*DATA SHOWN*:
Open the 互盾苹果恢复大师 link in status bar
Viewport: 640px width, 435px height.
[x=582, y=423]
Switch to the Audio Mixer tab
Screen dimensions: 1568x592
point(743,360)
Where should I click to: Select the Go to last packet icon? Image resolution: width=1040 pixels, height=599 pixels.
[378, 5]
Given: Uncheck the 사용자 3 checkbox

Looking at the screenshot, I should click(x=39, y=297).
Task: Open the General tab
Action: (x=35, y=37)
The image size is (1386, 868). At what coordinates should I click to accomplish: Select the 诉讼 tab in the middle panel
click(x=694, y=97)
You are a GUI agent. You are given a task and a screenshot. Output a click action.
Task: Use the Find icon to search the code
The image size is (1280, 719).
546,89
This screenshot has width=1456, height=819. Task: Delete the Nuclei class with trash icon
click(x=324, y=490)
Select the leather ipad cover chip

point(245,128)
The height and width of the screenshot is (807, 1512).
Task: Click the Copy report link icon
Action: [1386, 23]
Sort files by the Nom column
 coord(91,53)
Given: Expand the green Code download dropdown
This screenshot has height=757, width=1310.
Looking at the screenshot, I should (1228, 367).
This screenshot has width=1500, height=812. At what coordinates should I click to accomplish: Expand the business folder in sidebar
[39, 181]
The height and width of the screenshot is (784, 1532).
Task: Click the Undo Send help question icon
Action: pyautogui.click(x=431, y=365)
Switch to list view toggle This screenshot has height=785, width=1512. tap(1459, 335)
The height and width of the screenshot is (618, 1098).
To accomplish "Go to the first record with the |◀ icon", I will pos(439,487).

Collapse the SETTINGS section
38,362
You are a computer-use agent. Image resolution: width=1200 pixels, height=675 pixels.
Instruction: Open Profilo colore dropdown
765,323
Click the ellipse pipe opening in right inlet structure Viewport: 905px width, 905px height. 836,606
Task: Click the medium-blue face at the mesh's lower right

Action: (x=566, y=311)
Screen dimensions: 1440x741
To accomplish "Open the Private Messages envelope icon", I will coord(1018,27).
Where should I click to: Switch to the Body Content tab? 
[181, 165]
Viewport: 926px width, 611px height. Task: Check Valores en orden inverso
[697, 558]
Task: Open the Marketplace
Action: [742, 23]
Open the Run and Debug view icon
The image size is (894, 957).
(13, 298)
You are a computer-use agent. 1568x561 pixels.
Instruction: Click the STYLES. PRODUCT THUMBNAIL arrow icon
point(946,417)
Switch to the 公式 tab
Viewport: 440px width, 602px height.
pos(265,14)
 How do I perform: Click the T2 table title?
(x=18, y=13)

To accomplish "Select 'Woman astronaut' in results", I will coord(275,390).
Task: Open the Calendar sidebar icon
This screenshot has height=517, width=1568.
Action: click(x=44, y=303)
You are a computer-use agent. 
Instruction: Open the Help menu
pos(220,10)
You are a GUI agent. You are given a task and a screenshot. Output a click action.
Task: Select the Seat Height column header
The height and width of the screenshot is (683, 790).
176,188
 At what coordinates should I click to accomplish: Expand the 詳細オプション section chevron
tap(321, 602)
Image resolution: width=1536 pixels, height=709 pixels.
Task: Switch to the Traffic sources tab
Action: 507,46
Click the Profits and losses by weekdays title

*GIVEN REQUEST*: Rewrite the listing from the line with "Where should I click to: Select" to the line with "click(x=324, y=490)", renaming "trash icon" as "delete icon" and keeping everything else as it is. Return only those lines.

*SOLVED PROBLEM*:
Where should I click to: Select the Go to last packet icon? Image resolution: width=1040 pixels, height=599 pixels.
[378, 5]
Given: Uncheck the 사용자 3 checkbox

Looking at the screenshot, I should click(x=39, y=297).
Task: Open the General tab
Action: (x=35, y=37)
The image size is (1386, 868). At what coordinates should I click to accomplish: Select the 诉讼 tab in the middle panel
click(x=694, y=97)
You are a GUI agent. You are given a task and a screenshot. Output a click action.
Task: Use the Find icon to search the code
The image size is (1280, 719).
546,89
This screenshot has width=1456, height=819. Task: Delete the Nuclei class with delete icon
click(x=324, y=490)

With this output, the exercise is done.